Berlin, 15-21 December. 

Checkpoint Charlie is now just a dot on tourist maps.  The Berlin wall, long a symbol of the cold war, rests in the minds of the older generation. Since its fall, some 20 years ago, Berlin has embraced modernity in art, architecture, politics and economics.

The German economic model has particularly impressed.  From 1990 to 2000 the country was able to absorb a sudden reunification, then both a meaningful fiscal shock to the nation and a competitive shock for German enterprises.  The next period of 2000 to 2010 also bore challenges:  The international rise of China and India, coupled with a particularly nasty financial crisis.  Yet at the close of 2010, in the midst of a shaky Euro, Germany stands in pretty good shape.  It is coming out as one of the winners in the rise of Asia, and a strong survivor of this financial crisis.     

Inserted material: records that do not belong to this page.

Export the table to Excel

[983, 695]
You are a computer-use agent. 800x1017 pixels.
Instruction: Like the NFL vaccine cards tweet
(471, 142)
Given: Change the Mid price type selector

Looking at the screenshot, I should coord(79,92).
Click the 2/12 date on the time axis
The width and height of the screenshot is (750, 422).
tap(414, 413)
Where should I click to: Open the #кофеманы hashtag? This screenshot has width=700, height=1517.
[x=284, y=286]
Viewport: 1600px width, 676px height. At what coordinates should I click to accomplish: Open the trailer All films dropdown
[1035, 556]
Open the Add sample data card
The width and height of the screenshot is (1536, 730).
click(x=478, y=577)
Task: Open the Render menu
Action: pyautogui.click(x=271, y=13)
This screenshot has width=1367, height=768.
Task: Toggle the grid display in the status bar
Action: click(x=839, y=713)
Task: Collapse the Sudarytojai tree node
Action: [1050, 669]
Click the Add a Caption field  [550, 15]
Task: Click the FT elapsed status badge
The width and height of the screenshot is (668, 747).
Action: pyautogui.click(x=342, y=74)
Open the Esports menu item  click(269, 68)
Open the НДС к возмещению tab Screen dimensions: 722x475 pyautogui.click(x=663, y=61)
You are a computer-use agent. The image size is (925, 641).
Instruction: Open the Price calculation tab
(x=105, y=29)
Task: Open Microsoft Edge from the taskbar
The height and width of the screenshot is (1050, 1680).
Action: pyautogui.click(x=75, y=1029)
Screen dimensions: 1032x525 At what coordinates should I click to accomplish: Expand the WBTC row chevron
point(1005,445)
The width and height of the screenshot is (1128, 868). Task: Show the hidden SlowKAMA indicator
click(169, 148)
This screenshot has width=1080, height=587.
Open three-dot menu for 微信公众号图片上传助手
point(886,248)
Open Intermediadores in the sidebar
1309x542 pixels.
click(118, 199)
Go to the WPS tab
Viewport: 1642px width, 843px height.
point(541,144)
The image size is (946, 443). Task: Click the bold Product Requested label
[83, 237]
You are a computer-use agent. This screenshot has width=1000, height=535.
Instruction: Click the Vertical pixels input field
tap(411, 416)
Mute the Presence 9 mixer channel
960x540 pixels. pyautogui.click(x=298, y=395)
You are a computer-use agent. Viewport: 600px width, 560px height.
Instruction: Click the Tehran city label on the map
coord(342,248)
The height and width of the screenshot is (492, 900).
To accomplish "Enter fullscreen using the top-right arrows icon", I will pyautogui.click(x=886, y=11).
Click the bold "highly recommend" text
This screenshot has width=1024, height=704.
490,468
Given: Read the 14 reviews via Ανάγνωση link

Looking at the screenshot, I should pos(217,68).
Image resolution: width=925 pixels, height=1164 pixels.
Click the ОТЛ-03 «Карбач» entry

The German export machine, the world’s second largest, is romping along nicely, accounting for about 55% of the total Euro zone exports. The trade balance, at around +210 $bn, sustains a current account surplus of +5% of GDP.  Growth in GDP should hit 3.5% in 2010 and a slower 2.0-2.5% in 2011.  Unemployment stands around 7.5%, high enough for grumbles, but far lower than the socially-shaking 20% found in Spain. Government debt is at 80% of GDP, slightly lower than Europe’s average at 83%.  The German business model of consensus, wage discipline, high product quality and steady determination has worked wonders in the last 20 years.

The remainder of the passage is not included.